KCA Deutag is working on a restructuring deal with creditors to wipe off more than £1billion of debt.
Reporting its half-year results, the Aberdeenshire-headquartered driller said the coming months will be the “lowest for the company” since the Covid-19 outbreak began.
It is currently negotiating a restructuring package which will take its debt levels down from £1.47bn to £395m.
Meanwhile, during the second quarter, it made a three-month “standstill agreement” where lenders will not call in their loans.
The restructuring process “should complete in November”, KCA said, and “put the company in a much stronger financial position.”.
An investor report produced on Thursday stated the move would improve liquidity, giving the firm $117m (£91m) of “day-one cash”.
As it stands, for the first half of the year, KCA Deutag’s pre-tax losses were $94.1m (£73.3m), comparable to $88.1m (£69m) losses in H1 2019.
The company’s preferred measure of EBITDA (earnings before interest, tax, depreciation and amortisation) was $135.6 (£105.2), down slightly from $142.1m (£110.2m).

[Source records]
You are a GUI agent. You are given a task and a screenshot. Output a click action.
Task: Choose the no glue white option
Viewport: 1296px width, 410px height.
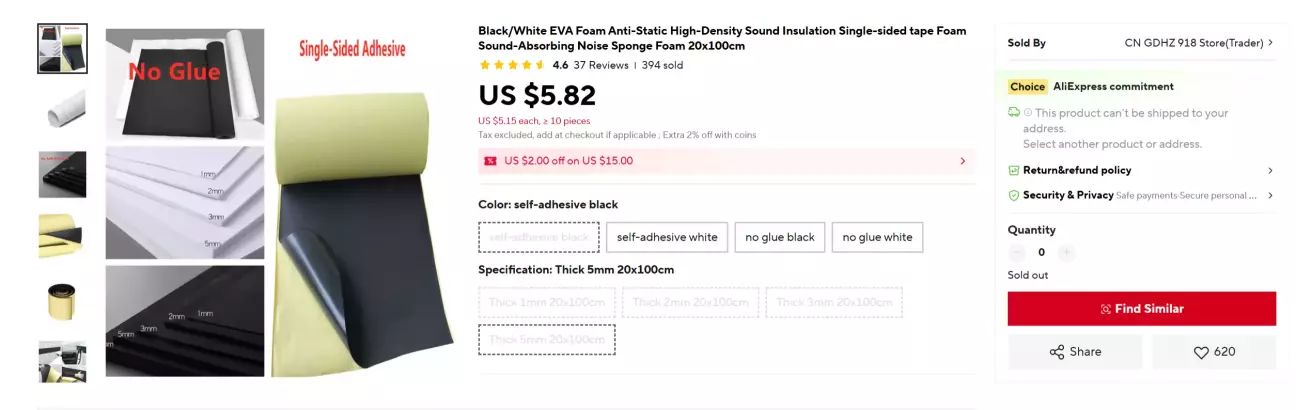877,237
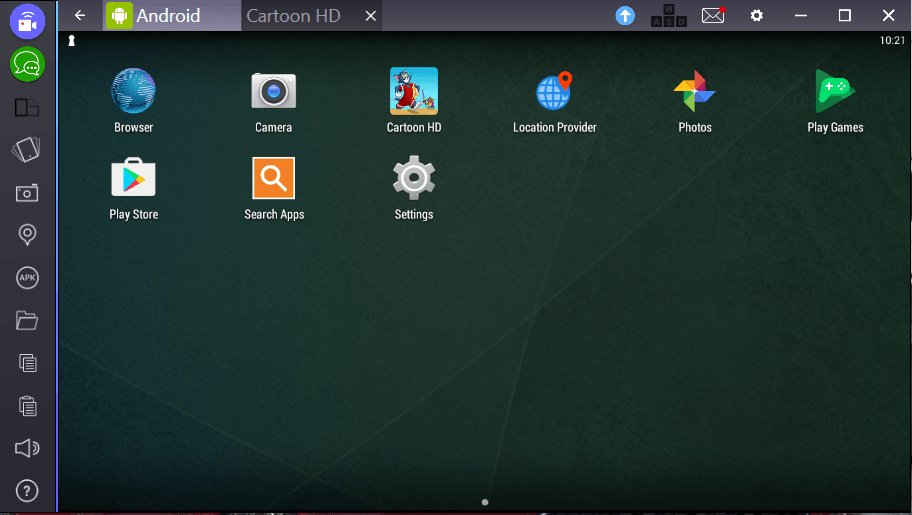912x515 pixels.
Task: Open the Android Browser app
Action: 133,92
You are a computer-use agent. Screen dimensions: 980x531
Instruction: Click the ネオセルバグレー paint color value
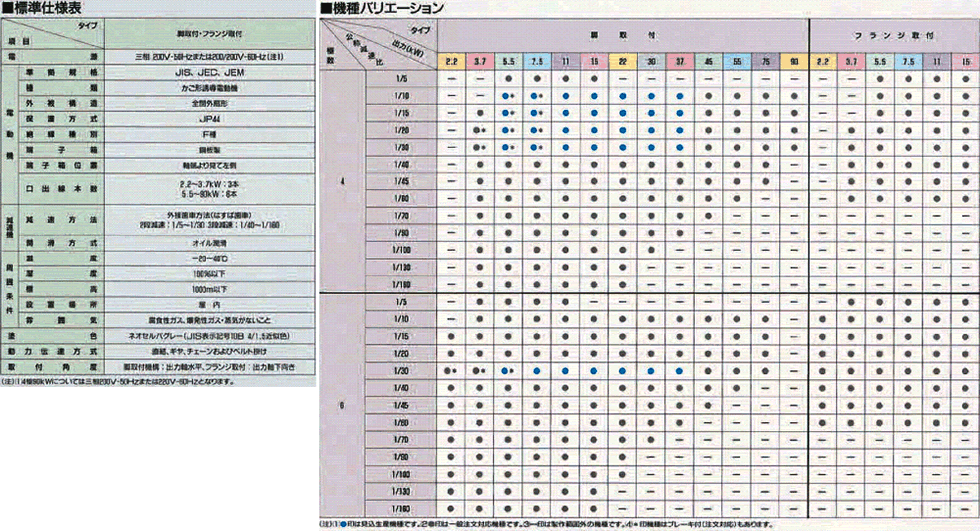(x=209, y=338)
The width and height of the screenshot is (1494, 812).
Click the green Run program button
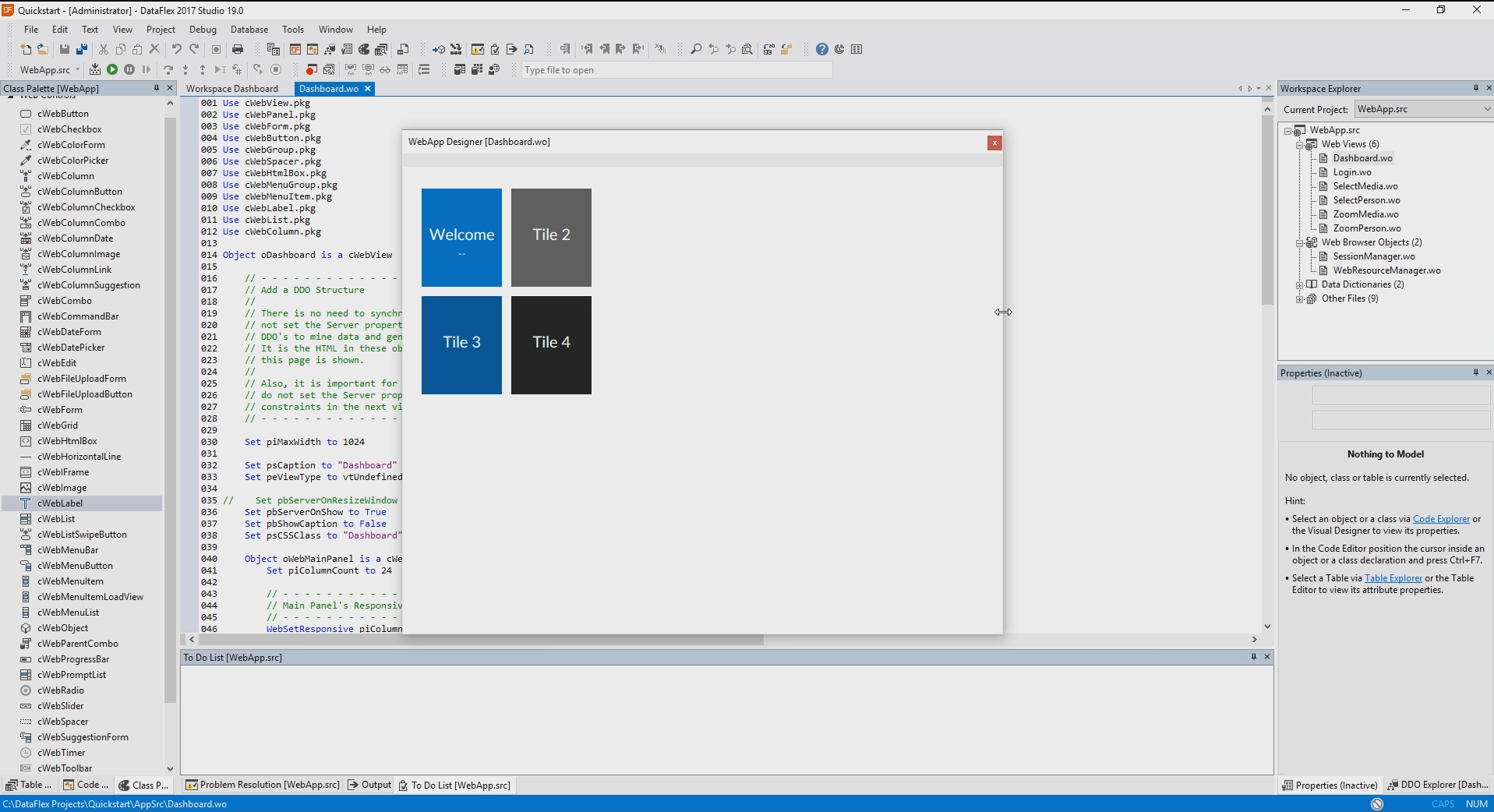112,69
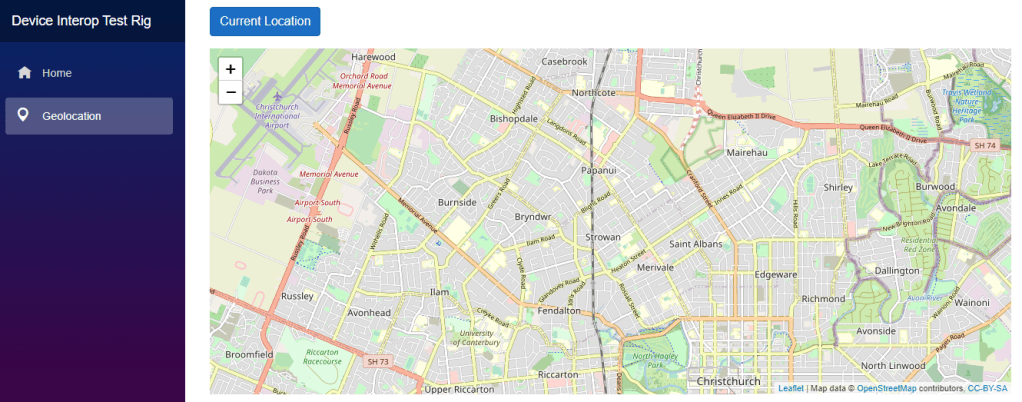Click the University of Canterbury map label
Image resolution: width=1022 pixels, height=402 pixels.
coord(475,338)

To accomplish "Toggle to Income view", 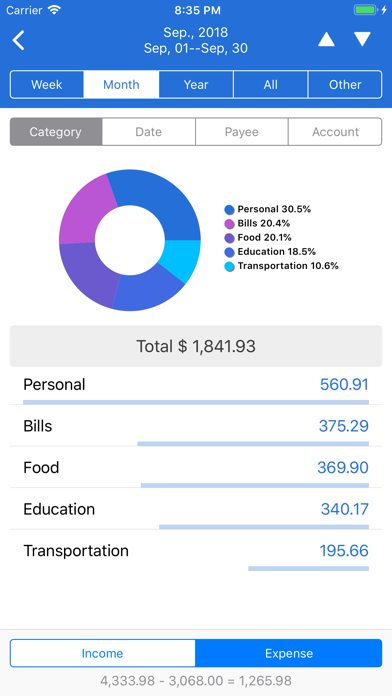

TASK LIST:
1 – Answer these questions from the KCA Deutag article:
(a) To what level will the restructuring package take the company's debt?
(b) In what month should the restructuring process complete?
(c) How much "day-one cash" would the move give the firm, according to the investor report?
2 – Update the passage of the KCA Deutag article that opens with "It is currently" and closes with "in H1 2019.", replacing "standstill agreement" with "forbearance agreement".
The data is separate material, unrelated to the KCA Deutag article.

ANSWERS BELOW:
1 –
(a) £395m, down from £1.47bn.
(b) November.
(c) $117m (£91m).

2 –
It is currently negotiating a restructuring package which will take its debt levels down from £1.47bn to £395m.
Meanwhile, during the second quarter, it made a three-month “forbearance agreement” where lenders will not call in their loans.
The restructuring process “should complete in November”, KCA said, and “put the company in a much stronger financial position.”.
An investor report produced on Thursday stated the move would improve liquidity, giving the firm $117m (£91m) of “day-one cash”.
As it stands, for the first half of the year, KCA Deutag’s pre-tax losses were $94.1m (£73.3m), comparable to $88.1m (£69m) losses in H1 2019.